Benjamin B. Stout, PhD.
1545 Takena St., SW
Albany, OR 97321
(541) 926 9972, FAX (541) 926 3114
Email: stoutb@proaxis.com
December 29, 2005

Dr. Bob Zybach
Northwest Maps Co.
Seventh St.
Albany, OR 97321

Dear Bob:

On page 2 I have sketched the experimental area as I remember the details.

There are 40 plots; 20 are systematically placed along the fire lines and 20 are randomly located in the other parts of the area.
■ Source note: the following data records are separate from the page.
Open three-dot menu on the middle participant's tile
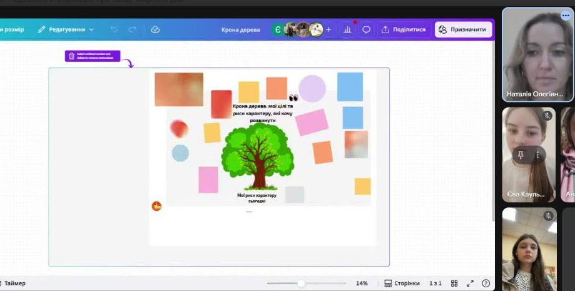 click(x=537, y=154)
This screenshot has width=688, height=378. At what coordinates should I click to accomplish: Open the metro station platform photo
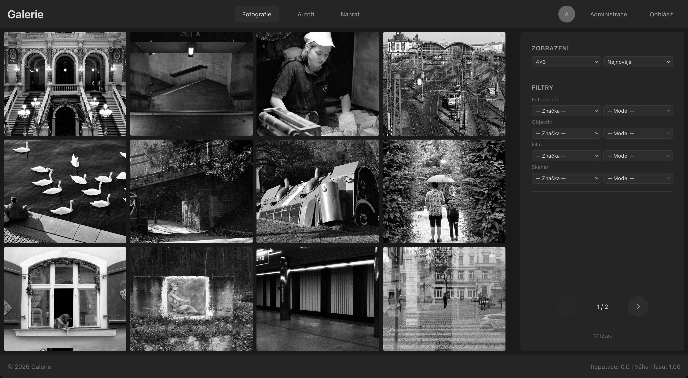318,299
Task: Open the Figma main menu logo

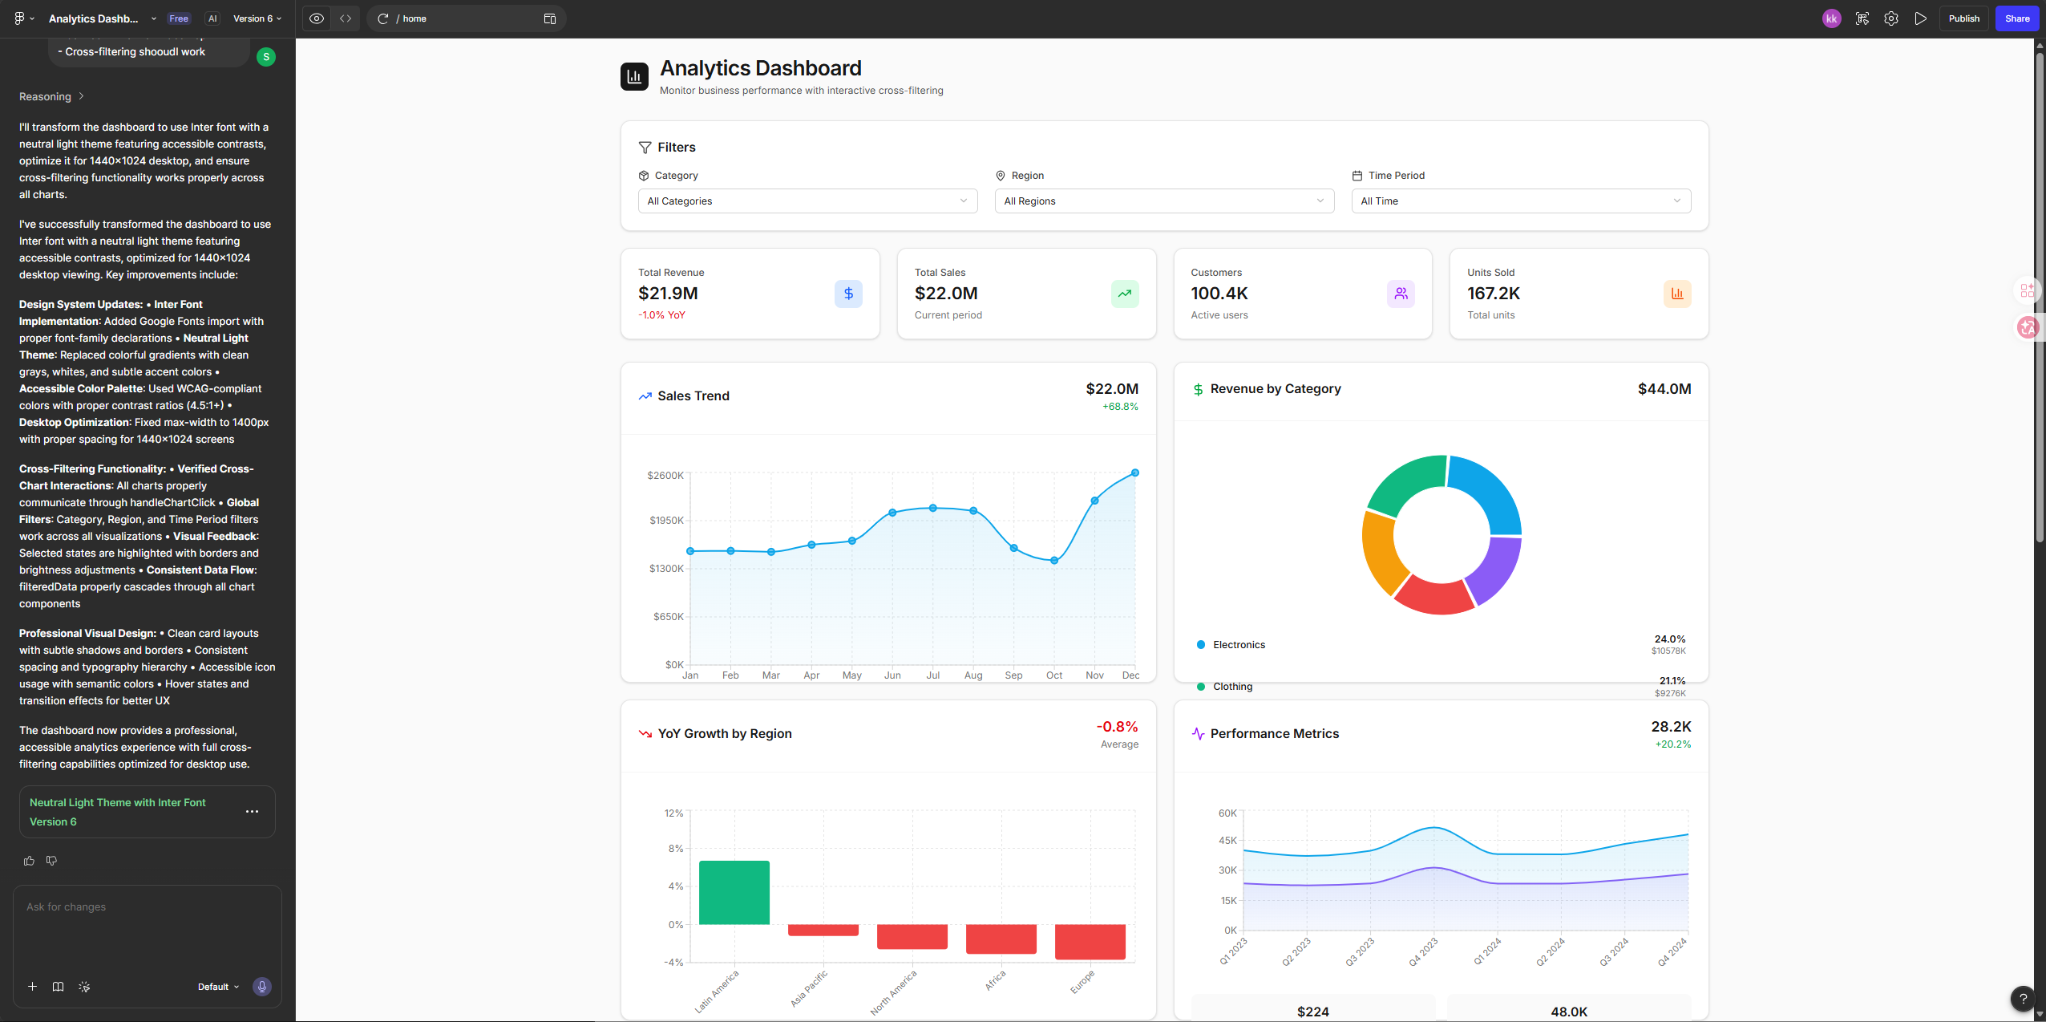Action: pyautogui.click(x=23, y=18)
The middle area, with the ridgeline, is approximately twice as large as the two end areas.

Using the ideas from several texts on the analysis of attribute data, for you the presence or absence of a species, here is what I suggest:

For each species of interest you would determine presence or absence (P/A) in each plot the first year. This will be your baseline data against which you will compare data from subsequent years for each species.

With the 40 plots you will be able to compare P/A in the systematic vs. random plots, between east and west side of the ridgeline and elevation differences.
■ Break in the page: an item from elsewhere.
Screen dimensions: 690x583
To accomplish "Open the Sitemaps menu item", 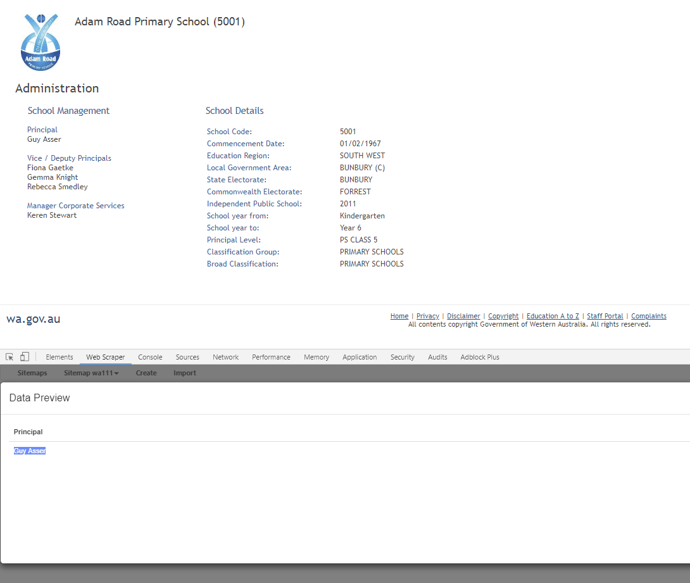I will click(32, 373).
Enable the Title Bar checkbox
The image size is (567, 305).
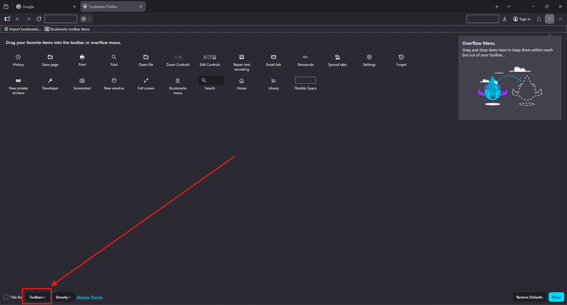click(x=6, y=297)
The statistic of choice is the chi square distribution. In general chi-square is used to determine whether an actual value is significantly different from expected values.
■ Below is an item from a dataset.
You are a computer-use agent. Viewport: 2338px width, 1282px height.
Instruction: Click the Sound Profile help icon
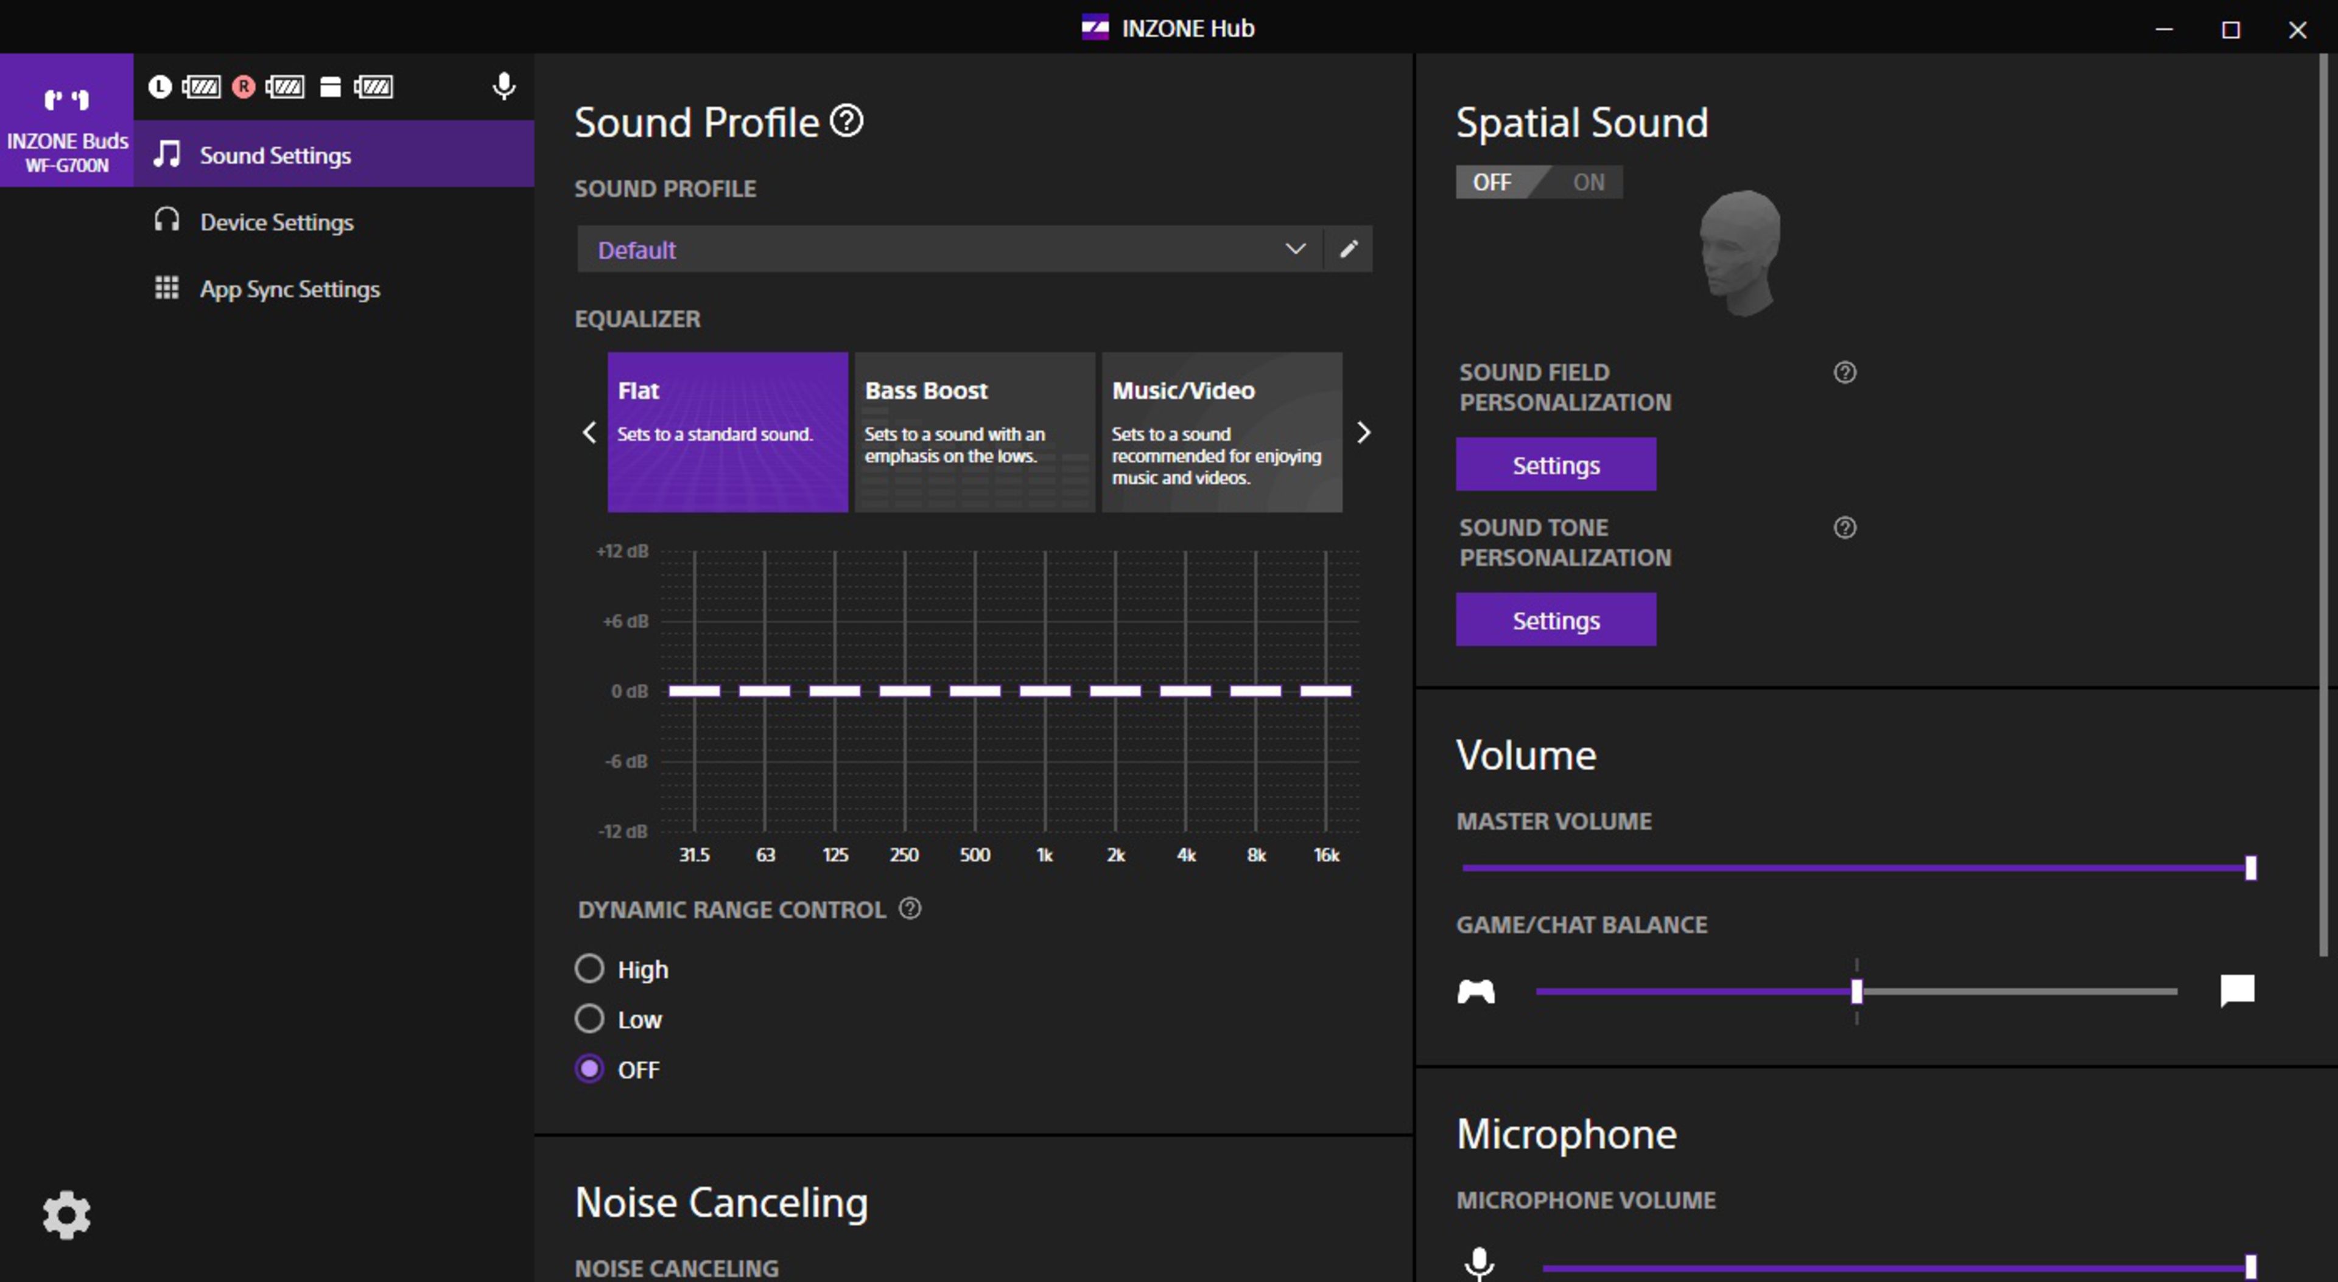pos(846,121)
I have numbered the rows R for random and S for systematic from the bottom to the top of the sketch. The Rs are not in rows but are treated as so in the table.

R1 S1 S2 R2 R3 S3 S4 R4
               
0.0 1 0.0 1 0.0 1 1 0.0
1 0.0 0.0 1 0.0 0.0 0.0 1
1 0.0 1 0.0 1 0.0 1 0.0
0.0 1 1 0.0 1 1 1 1
0.0 1 0.0 1 0.0 1 0.0 0.0
               
2 3 2 3 2 3 3 2
  5   5   5   5
      10       10
               
0.0 0.0 0.0 0.0 0.0 0.0 0.0 0.0
0.0 0.0 0.0 1 1 0.0 0.0 0.0
0.0 0.0 1 1 1 1 0.0 0.0
0.0 1 1 1 1 1 1 0.0
1 1 1 1 1 1 1 1
               
1 2 3 4 4 3 2 1
  3   7   7   3
      10       10
               

The top table is designed to represent a random distribution of plants on a P/A basis. Chi square calculations would be:

X2 = (2-2.5)2/2.5 + (3-2.5)2/2.5 … for six more times. This is say that each column should have an average of 2.5 presences.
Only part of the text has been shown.